Painting by Vincent van Gogh

The Dutch Post-Impressionist painter Vincent van Gogh painted a self-portrait in oil on canvas in September 1889. The work, which may have been his last self-portrait, was painted shortly before he left Saint-Rémy-de-Provence in southern France. It is now in the collection of the Musée d'Orsay in Paris.

This self-portrait was one of about 32 produced by van Gogh over a 10-year period, and these were an important part of his work as a painter; he painted himself because he often lacked the money to pay for models. He took the painting with him to Auvers-sur-Oise, near Paris, where he showed it to Dr. Paul Gachet, who, according to Van Gogh, was "absolutely fanatical" about it.

Art historians are divided as to whether this painting or the self-portrait without a beard in a private collection is van Gogh's final self-portrait. The art historians Ingo F. Walther and Jan Hulsker consider this to be the last, with Hulsker believing that it was painted in Arles following van Gogh's admission to hospital after mutilating his ear, whereas Ronald Pickvance considers the self-portrait without a beard to be the later painting.

Van Gogh sent the picture to his younger brother, the art dealer Theo; an accompanying letter read, "You will need to study [the picture] for a time. I hope you will notice that my facial expressions have become much calmer, although my eyes have the same insecure look as before, or so it appears to me."

■ Given records

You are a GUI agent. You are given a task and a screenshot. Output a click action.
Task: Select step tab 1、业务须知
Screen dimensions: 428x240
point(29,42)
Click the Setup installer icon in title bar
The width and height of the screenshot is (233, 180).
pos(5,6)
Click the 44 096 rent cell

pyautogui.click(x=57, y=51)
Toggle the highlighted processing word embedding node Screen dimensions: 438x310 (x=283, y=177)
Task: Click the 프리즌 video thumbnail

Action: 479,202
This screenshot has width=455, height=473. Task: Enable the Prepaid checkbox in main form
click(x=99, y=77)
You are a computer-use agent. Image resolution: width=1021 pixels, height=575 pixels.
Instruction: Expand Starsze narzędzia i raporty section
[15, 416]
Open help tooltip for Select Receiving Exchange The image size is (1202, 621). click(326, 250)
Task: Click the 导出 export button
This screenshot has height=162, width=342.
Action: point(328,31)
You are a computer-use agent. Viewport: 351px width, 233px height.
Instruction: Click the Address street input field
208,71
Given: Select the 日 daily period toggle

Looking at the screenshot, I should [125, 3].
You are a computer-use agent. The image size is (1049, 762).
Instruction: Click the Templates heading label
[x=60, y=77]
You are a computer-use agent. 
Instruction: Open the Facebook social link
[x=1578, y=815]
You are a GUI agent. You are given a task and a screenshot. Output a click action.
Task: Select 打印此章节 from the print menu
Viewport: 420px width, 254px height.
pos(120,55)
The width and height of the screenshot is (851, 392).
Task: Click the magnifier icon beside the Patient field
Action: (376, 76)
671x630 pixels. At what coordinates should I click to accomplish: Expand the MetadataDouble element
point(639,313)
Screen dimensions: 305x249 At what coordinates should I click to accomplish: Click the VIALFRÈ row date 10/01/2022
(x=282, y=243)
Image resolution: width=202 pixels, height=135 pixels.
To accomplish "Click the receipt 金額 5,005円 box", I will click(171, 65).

■ Task statement
From the passage about Van Gogh's self-portrait above, set down word for word the stretch that starts at the words "Painting by Vincent" and ends after the words "d'Orsay in Paris.".

■ Task answer
Painting by Vincent van Gogh

The Dutch Post-Impressionist painter Vincent van Gogh painted a self-portrait in oil on canvas in September 1889. The work, which may have been his last self-portrait, was painted shortly before he left Saint-Rémy-de-Provence in southern France. It is now in the collection of the Musée d'Orsay in Paris.